Source information:
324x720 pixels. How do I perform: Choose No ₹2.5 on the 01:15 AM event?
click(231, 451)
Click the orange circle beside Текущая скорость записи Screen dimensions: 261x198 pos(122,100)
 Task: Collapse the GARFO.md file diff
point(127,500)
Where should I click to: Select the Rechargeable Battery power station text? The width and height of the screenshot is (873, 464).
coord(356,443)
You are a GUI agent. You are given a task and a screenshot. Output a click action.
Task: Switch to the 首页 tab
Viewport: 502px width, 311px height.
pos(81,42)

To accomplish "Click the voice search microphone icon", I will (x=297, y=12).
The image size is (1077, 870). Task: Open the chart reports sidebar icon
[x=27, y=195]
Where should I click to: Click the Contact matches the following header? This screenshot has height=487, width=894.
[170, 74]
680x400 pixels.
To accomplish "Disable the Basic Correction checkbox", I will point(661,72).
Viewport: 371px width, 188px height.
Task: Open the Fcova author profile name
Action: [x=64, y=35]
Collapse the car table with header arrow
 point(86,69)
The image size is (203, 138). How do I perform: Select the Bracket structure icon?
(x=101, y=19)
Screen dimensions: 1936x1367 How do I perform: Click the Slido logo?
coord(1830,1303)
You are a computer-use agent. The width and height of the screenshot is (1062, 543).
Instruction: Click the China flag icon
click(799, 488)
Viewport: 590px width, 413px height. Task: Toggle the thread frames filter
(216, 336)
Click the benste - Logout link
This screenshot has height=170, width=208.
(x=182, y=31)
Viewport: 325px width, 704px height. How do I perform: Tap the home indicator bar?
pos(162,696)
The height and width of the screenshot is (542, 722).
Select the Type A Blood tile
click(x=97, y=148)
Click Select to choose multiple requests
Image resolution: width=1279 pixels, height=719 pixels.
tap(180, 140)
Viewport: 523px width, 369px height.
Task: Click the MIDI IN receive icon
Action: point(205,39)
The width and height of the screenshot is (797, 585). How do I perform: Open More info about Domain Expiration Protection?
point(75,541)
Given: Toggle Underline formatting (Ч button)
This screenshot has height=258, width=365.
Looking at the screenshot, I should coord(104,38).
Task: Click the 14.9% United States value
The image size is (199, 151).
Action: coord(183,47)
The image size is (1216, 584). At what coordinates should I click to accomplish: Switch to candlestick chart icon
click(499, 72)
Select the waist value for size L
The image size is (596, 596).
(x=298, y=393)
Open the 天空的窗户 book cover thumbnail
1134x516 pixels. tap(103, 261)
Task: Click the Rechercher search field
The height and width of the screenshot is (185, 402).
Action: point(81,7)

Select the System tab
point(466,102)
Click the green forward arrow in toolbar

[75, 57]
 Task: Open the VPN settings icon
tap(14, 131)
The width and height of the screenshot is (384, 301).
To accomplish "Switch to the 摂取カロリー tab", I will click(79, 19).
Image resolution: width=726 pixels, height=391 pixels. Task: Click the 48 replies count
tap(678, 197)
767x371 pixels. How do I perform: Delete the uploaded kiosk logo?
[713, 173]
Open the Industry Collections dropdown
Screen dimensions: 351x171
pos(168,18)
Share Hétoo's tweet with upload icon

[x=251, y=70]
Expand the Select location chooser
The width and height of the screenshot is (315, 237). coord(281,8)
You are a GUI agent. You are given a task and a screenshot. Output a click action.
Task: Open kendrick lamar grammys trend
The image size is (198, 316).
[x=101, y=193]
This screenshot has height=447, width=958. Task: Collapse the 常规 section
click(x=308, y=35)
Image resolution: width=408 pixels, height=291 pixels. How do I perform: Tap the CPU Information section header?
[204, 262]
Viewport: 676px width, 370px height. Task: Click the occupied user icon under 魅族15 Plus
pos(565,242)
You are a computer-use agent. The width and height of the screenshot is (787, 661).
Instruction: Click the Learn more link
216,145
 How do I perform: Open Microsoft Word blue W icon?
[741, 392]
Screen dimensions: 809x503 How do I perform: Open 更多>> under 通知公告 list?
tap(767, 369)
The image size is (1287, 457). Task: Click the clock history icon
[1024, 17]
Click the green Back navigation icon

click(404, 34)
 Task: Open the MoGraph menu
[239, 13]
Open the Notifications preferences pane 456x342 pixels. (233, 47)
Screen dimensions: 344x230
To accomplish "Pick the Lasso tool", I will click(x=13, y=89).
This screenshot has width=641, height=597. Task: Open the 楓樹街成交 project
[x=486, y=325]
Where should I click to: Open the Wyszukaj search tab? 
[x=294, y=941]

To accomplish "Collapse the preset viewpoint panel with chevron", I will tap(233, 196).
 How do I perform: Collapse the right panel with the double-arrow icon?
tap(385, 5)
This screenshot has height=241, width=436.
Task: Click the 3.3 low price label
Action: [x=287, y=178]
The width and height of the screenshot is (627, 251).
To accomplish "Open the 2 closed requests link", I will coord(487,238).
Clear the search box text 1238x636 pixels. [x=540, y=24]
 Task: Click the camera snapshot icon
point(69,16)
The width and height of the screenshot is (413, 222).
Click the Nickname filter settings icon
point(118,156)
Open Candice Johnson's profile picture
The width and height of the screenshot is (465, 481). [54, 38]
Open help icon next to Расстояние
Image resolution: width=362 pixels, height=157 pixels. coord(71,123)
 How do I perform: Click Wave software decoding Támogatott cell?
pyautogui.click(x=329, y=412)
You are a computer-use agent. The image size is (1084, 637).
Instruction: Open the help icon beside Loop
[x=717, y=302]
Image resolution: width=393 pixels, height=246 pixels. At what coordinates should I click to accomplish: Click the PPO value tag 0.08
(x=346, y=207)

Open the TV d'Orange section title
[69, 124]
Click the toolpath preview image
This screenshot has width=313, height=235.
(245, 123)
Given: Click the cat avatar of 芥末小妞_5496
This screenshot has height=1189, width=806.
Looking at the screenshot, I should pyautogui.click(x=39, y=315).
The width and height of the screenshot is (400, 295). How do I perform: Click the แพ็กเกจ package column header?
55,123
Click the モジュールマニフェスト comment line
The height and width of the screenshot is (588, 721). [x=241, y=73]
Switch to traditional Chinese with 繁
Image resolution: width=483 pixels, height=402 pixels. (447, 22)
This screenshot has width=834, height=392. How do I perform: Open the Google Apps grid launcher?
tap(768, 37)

What you need to do: Word for word, return each of the entries.

Your solution:
324x720 pixels. How do I perform: Choose No ₹2.5 on the 01:15 AM event?
click(231, 451)
Click the orange circle beside Текущая скорость записи Screen dimensions: 261x198 pos(122,100)
 Task: Collapse the GARFO.md file diff
point(127,500)
Where should I click to: Select the Rechargeable Battery power station text? The width and height of the screenshot is (873, 464).
coord(356,443)
You are a GUI agent. You are given a task and a screenshot. Output a click action.
Task: Switch to the 首页 tab
Viewport: 502px width, 311px height.
pos(81,42)

To accomplish "Click the voice search microphone icon", I will (x=297, y=12).
The image size is (1077, 870). Task: Open the chart reports sidebar icon
[x=27, y=195]
Where should I click to: Click the Contact matches the following header? This screenshot has height=487, width=894.
[170, 74]
680x400 pixels.
To accomplish "Disable the Basic Correction checkbox", I will point(661,72).
Viewport: 371px width, 188px height.
Task: Open the Fcova author profile name
Action: [x=64, y=35]
Collapse the car table with header arrow
 point(86,69)
The image size is (203, 138). How do I perform: Select the Bracket structure icon?
(x=101, y=19)
Screen dimensions: 1936x1367 How do I perform: Click the Slido logo?
coord(1830,1303)
You are a computer-use agent. The width and height of the screenshot is (1062, 543).
Instruction: Click the China flag icon
click(799, 488)
Viewport: 590px width, 413px height. Task: Toggle the thread frames filter
(216, 336)
Click the benste - Logout link
This screenshot has height=170, width=208.
(x=182, y=31)
Viewport: 325px width, 704px height. How do I perform: Tap the home indicator bar?
pos(162,696)
The height and width of the screenshot is (542, 722).
Select the Type A Blood tile
click(x=97, y=148)
Click Select to choose multiple requests
Image resolution: width=1279 pixels, height=719 pixels.
tap(180, 140)
Viewport: 523px width, 369px height.
Task: Click the MIDI IN receive icon
Action: point(205,39)
The width and height of the screenshot is (797, 585). How do I perform: Open More info about Domain Expiration Protection?
point(75,541)
Given: Toggle Underline formatting (Ч button)
This screenshot has height=258, width=365.
Looking at the screenshot, I should coord(104,38).
Task: Click the 14.9% United States value
The image size is (199, 151).
Action: coord(183,47)
The image size is (1216, 584). At what coordinates should I click to accomplish: Switch to candlestick chart icon
click(499, 72)
Select the waist value for size L
The image size is (596, 596).
(x=298, y=393)
Open the 天空的窗户 book cover thumbnail
1134x516 pixels. tap(103, 261)
Task: Click the Rechercher search field
The height and width of the screenshot is (185, 402).
Action: point(81,7)

Select the System tab
point(466,102)
Click the green forward arrow in toolbar

[75, 57]
 Task: Open the VPN settings icon
tap(14, 131)
The width and height of the screenshot is (384, 301).
To accomplish "Switch to the 摂取カロリー tab", I will click(79, 19).
Image resolution: width=726 pixels, height=391 pixels. Task: Click the 48 replies count
tap(678, 197)
767x371 pixels. How do I perform: Delete the uploaded kiosk logo?
[713, 173]
Open the Industry Collections dropdown
Screen dimensions: 351x171
pos(168,18)
Share Hétoo's tweet with upload icon

[x=251, y=70]
Expand the Select location chooser
The width and height of the screenshot is (315, 237). coord(281,8)
You are a GUI agent. You are given a task and a screenshot. Output a click action.
Task: Open kendrick lamar grammys trend
The image size is (198, 316).
[x=101, y=193]
This screenshot has height=447, width=958. Task: Collapse the 常规 section
click(x=308, y=35)
Image resolution: width=408 pixels, height=291 pixels. How do I perform: Tap the CPU Information section header?
[204, 262]
Viewport: 676px width, 370px height. Task: Click the occupied user icon under 魅族15 Plus
pos(565,242)
You are a computer-use agent. The width and height of the screenshot is (787, 661).
Instruction: Click the Learn more link
216,145
 How do I perform: Open Microsoft Word blue W icon?
[741, 392]
Screen dimensions: 809x503 How do I perform: Open 更多>> under 通知公告 list?
tap(767, 369)
The image size is (1287, 457). Task: Click the clock history icon
[1024, 17]
Click the green Back navigation icon

click(404, 34)
 Task: Open the MoGraph menu
[239, 13]
Open the Notifications preferences pane 456x342 pixels. (233, 47)
Screen dimensions: 344x230
To accomplish "Pick the Lasso tool", I will click(x=13, y=89).
This screenshot has width=641, height=597. Task: Open the 楓樹街成交 project
[x=486, y=325]
Where should I click to: Open the Wyszukaj search tab? 
[x=294, y=941]

To accomplish "Collapse the preset viewpoint panel with chevron", I will tap(233, 196).
 How do I perform: Collapse the right panel with the double-arrow icon?
tap(385, 5)
This screenshot has height=241, width=436.
Task: Click the 3.3 low price label
Action: [x=287, y=178]
The width and height of the screenshot is (627, 251).
To accomplish "Open the 2 closed requests link", I will coord(487,238).
Clear the search box text 1238x636 pixels. [x=540, y=24]
 Task: Click the camera snapshot icon
point(69,16)
The width and height of the screenshot is (413, 222).
Click the Nickname filter settings icon
point(118,156)
Open Candice Johnson's profile picture
The width and height of the screenshot is (465, 481). [54, 38]
Open help icon next to Расстояние
Image resolution: width=362 pixels, height=157 pixels. coord(71,123)
 How do I perform: Click Wave software decoding Támogatott cell?
pyautogui.click(x=329, y=412)
You are a computer-use agent. The image size is (1084, 637).
Instruction: Open the help icon beside Loop
[x=717, y=302]
Image resolution: width=393 pixels, height=246 pixels. At what coordinates should I click to accomplish: Click the PPO value tag 0.08
(x=346, y=207)

Open the TV d'Orange section title
[69, 124]
Click the toolpath preview image
This screenshot has width=313, height=235.
(245, 123)
Given: Click the cat avatar of 芥末小妞_5496
This screenshot has height=1189, width=806.
Looking at the screenshot, I should pyautogui.click(x=39, y=315).
The width and height of the screenshot is (400, 295). How do I perform: Click the แพ็กเกจ package column header?
55,123
Click the モジュールマニフェスト comment line
The height and width of the screenshot is (588, 721). [x=241, y=73]
Switch to traditional Chinese with 繁
Image resolution: width=483 pixels, height=402 pixels. (447, 22)
This screenshot has width=834, height=392. How do I perform: Open the Google Apps grid launcher?
tap(768, 37)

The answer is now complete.